JDMNissan is the giant-killer brand of Japanese performance. The Skyline GT-R lineage from R32 through R34 dominated Group A touring car racing so completely that it was banned from Australian Bathurst. The R35 GT-R, in stock form, ran the Nürburgring fast enough to embarrass cars costing five times as much. The 240Z launched the affordable sports car category in North America in 1970 and is still considered the cleanest Datsun-era design. What sets Nissan apart is range. The Silvia and 180SX/200SX/240SX series became the global standard for affordable rear-drive drift platforms. The 300ZX Twin Turbo was a four-seat grand tourer that could outrun Ferraris of its era. The Patrol and Pathfinder built off-road credibility. And the Cube, Juke, and Leaf showed Nissan was willing to take real design and powertrain risks in segments where most makers played safe. The RB and VR engine families anchor the performance reputation. The RB26DETT in the Skyline GT-Rs is the obvious headliner, but the SR20DET in the Silvia/180SX is arguably more important to grassroots tuning, and the VR38DETT in the R35 GT-R has powered cars to over 3,000 horsepower in drag racing. On WhipJury, Nissan is one of the most active makes. The arena sees clean R32 GT-Rs, drift-built S13s and S14s, R35s in everything from stock to race-prepped, 240Z restomods, and the occasional Skyline R34 Bayside Blue tribute. Browse the leaderboard to see which examples are winning right now.

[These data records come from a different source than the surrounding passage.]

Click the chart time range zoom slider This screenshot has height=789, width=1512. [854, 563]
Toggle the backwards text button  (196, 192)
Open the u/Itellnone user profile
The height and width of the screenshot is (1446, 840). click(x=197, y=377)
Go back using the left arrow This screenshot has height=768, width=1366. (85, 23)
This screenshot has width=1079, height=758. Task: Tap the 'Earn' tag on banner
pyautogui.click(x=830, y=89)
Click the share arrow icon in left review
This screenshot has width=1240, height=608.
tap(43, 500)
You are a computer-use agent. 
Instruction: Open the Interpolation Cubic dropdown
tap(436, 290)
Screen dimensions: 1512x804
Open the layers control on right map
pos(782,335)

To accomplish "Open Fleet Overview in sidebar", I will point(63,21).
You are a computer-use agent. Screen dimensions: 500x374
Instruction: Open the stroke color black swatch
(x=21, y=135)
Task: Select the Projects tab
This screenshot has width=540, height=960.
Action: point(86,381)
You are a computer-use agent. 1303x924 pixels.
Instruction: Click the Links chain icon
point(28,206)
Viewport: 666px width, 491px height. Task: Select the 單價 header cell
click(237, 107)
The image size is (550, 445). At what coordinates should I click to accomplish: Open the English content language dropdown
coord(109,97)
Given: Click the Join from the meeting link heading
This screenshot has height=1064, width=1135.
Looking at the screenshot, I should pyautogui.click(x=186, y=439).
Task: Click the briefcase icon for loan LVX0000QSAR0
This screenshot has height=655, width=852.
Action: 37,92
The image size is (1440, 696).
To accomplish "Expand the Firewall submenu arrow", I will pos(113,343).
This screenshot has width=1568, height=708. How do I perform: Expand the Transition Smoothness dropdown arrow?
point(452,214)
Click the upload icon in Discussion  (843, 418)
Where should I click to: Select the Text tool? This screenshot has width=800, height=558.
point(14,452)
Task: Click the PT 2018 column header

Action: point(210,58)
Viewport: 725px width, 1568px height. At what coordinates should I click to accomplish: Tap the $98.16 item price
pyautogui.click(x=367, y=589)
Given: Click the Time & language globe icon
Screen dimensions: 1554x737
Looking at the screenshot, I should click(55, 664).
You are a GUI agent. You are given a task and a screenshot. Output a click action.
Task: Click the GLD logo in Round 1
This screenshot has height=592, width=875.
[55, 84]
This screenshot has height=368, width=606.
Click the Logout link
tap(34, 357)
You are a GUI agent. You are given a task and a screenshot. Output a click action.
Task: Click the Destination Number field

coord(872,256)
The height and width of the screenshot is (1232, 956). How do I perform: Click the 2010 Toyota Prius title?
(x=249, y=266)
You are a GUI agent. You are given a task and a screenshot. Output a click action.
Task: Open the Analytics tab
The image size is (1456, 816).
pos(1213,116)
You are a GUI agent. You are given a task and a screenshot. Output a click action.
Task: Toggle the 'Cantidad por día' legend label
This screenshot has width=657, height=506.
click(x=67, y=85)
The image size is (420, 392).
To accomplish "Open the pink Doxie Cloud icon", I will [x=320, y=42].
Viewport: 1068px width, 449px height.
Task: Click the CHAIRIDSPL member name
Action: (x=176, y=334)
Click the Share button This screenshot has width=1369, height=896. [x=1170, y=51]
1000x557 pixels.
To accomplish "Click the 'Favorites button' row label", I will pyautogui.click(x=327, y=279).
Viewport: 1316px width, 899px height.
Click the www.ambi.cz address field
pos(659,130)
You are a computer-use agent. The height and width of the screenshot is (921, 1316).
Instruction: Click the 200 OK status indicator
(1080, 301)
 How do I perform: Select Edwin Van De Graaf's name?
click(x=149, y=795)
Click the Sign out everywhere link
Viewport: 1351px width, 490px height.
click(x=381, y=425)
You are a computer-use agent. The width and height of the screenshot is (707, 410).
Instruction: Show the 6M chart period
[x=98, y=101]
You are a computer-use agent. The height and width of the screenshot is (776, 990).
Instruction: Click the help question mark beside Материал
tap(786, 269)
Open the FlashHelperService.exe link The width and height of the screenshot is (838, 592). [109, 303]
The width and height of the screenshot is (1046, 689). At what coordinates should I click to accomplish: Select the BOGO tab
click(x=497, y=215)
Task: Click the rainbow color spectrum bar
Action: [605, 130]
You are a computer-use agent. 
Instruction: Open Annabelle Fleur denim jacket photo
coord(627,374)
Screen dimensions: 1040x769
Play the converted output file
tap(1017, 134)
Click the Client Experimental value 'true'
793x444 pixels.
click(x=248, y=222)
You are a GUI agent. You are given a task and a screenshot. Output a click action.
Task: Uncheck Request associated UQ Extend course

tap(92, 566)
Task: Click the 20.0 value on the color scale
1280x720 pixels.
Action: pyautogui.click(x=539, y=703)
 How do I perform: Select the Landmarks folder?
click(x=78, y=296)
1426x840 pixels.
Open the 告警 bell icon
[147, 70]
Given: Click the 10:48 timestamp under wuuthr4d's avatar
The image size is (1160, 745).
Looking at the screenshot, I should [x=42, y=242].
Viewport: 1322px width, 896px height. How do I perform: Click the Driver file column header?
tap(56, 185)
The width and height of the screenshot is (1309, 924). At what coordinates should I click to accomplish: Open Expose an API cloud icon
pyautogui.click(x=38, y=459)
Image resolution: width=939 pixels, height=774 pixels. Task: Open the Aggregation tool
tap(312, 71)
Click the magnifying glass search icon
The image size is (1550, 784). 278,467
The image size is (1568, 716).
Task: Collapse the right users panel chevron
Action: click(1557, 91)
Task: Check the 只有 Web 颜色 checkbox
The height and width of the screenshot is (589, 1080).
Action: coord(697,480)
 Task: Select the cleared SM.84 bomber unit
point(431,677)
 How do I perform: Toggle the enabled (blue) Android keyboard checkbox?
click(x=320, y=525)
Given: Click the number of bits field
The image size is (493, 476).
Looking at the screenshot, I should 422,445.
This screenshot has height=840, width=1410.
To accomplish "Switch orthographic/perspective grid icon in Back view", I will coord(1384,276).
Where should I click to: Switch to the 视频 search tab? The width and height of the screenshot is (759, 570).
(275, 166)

R32 (1989-1994). First Skyline GT-R since the C110 in 1973. The RB26DETT made an underrated 280 horsepower (the Japanese gentleman agreement number), but actual output was higher. ATTESA-ETS all-wheel drive and HICAS rear steering made it dominant in touring car racing.
R33 (1995-1998). Bigger, slightly heavier, more refined. Still uses the RB26 but with revised aerodynamics and an updated drivetrain. Often unfairly dismissed by enthusiasts who prefer the R32 or R34, but the V-Spec is a genuine driver car.
R34 (1999-2002). The defining Skyline for most enthusiasts. Bayside Blue paint, the multi-function display, and the V-Spec II Nur. Six-speed manual and the RB26 in its final, most refined factory tune. Prices today are well into supercar territory.
R35 GT-R (2007-present). Drops the Skyline name. New platform, new engine (the VR38DETT 3.8 V6 twin-turbo), dual-clutch transaxle. Faster than supercars costing far more. Nissan kept updating it for over 15 years.
The S13, S14, and S15 chassis (sold as Silvia, 180SX, 200SX, and 240SX in various markets) defined what an affordable rear-drive coupe should be. SR20DET turbo, manual gearbox, balanced chassis, light weight. The chassis is the foundation of grassroots drifting from Japan through Australia, the UK, North America, and Europe. Dollar for dollar, no other car has produced more drift champions.
The 240Z (Fairlady Z in Japan) launched in 1969 and was an immediate hit in North America. Light, fast, and inexpensive, it offered a Jaguar E-Type silhouette for less than half the price. The 280Z, 280ZX, 300ZX, 350Z, 370Z, and current Z all trace lineage to that original. The Z32 300ZX Twin Turbo of the early 1990s is widely considered one of the best Z cars ever made.
Nissan submissions skew toward Skylines, Silvias, GT-Rs, and Z cars. The community is well-educated on chassis codes and engine codes, so accurate descriptions (CA18DET versus SR20DET, R32 versus R34) tend to fare well in duels. Drift-built examples generally do better than show-only builds.